**WHAT TO PRODUCE:** Recast every line of the records below as a JSON list of strings, one string per line, leaving out blank lines and the pictures.

Click-target data
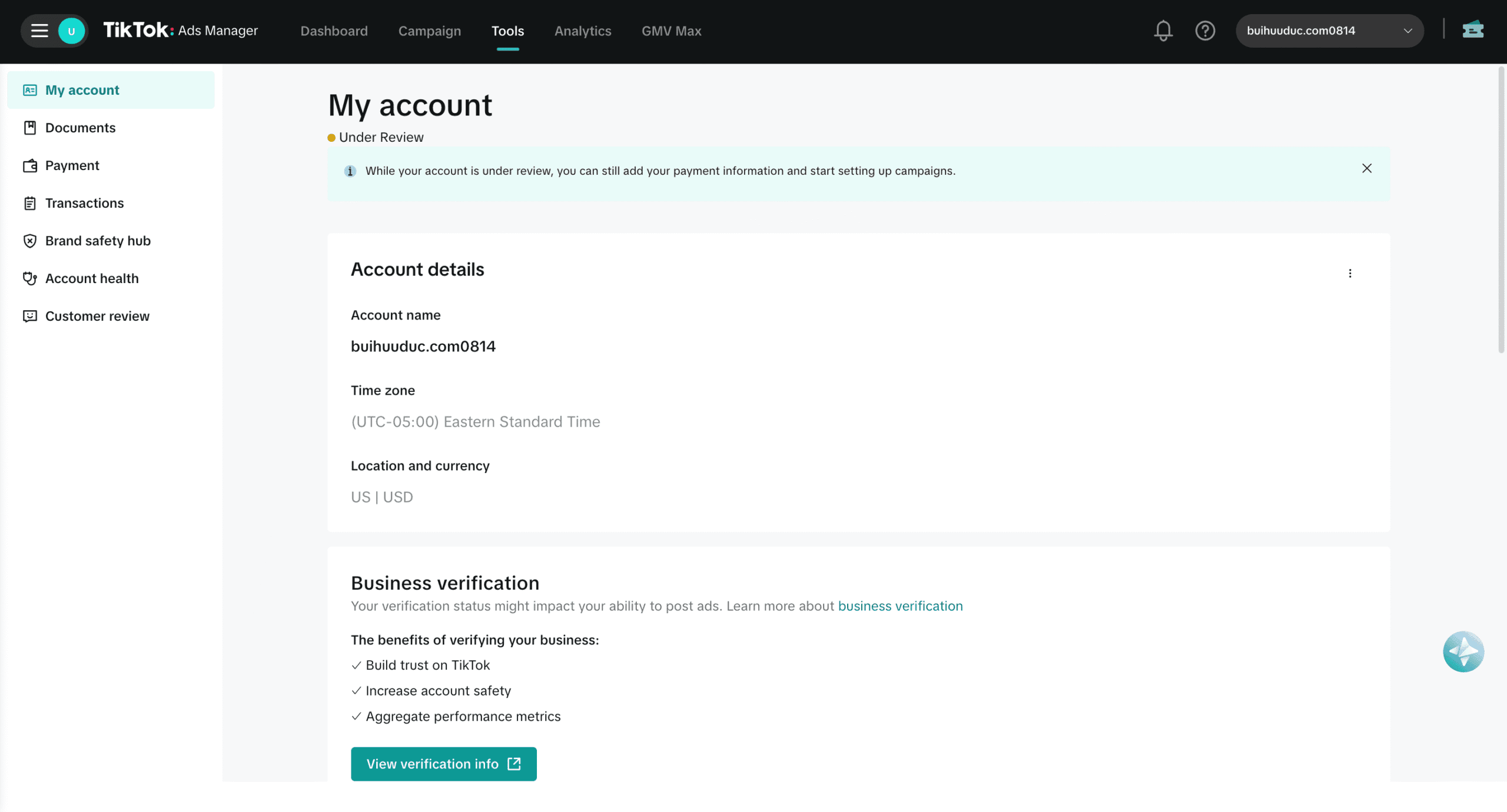Viewport: 1507px width, 812px height.
Task: Switch to the Dashboard tab
Action: click(x=334, y=31)
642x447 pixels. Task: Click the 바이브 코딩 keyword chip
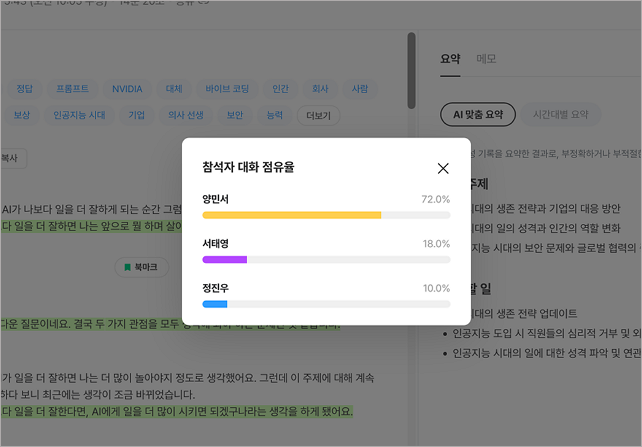tap(227, 89)
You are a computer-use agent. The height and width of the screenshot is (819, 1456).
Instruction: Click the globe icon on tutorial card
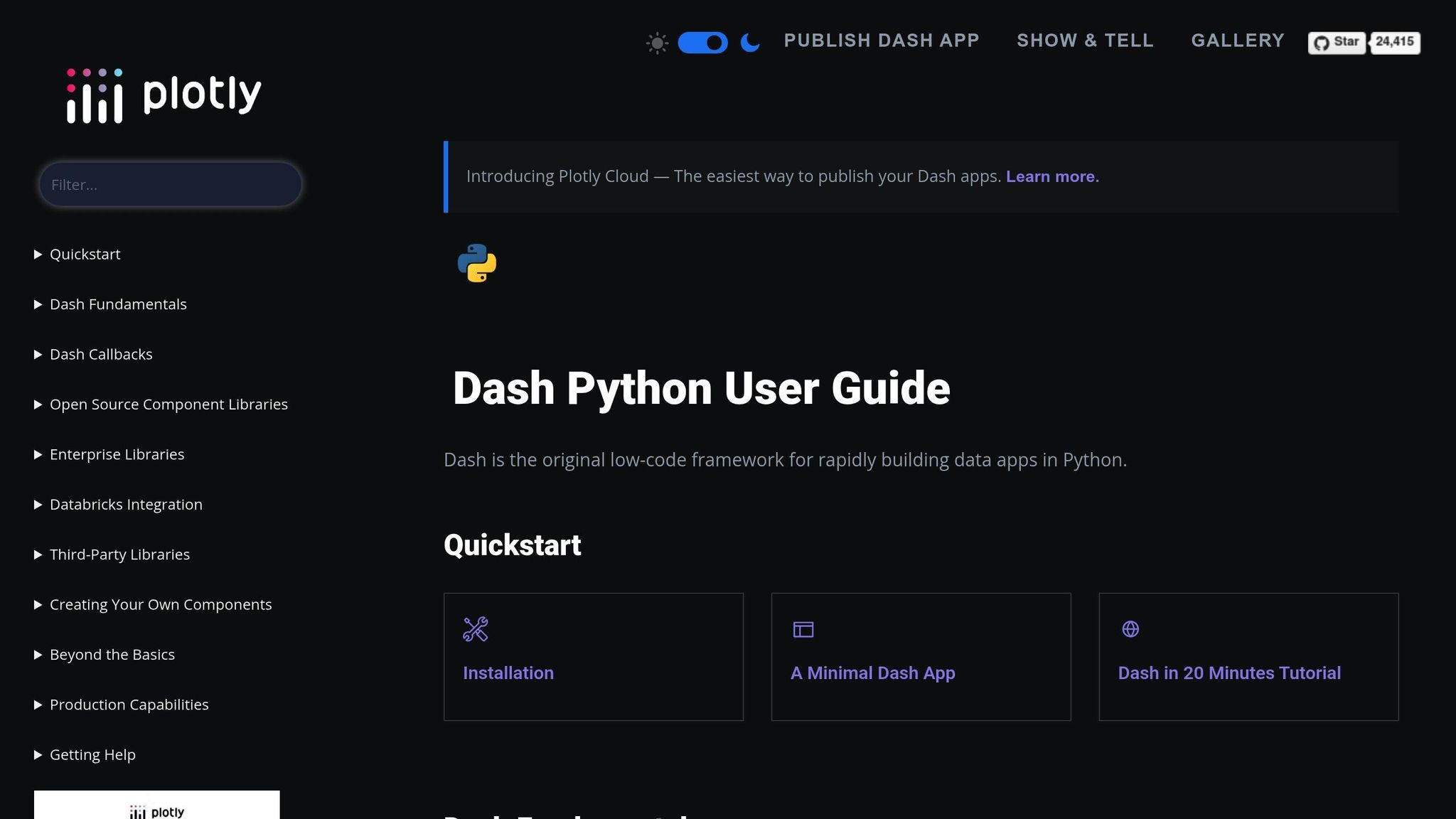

**FINAL ANSWER:**
[
  "Viewport: 1507px width, 812px height.",
  "Task: Switch to the Dashboard tab",
  "Action: click(x=334, y=31)",
  "642x447 pixels. Task: Click the 바이브 코딩 keyword chip",
  "tap(227, 89)",
  "You are a computer-use agent. The height and width of the screenshot is (819, 1456).",
  "Instruction: Click the globe icon on tutorial card"
]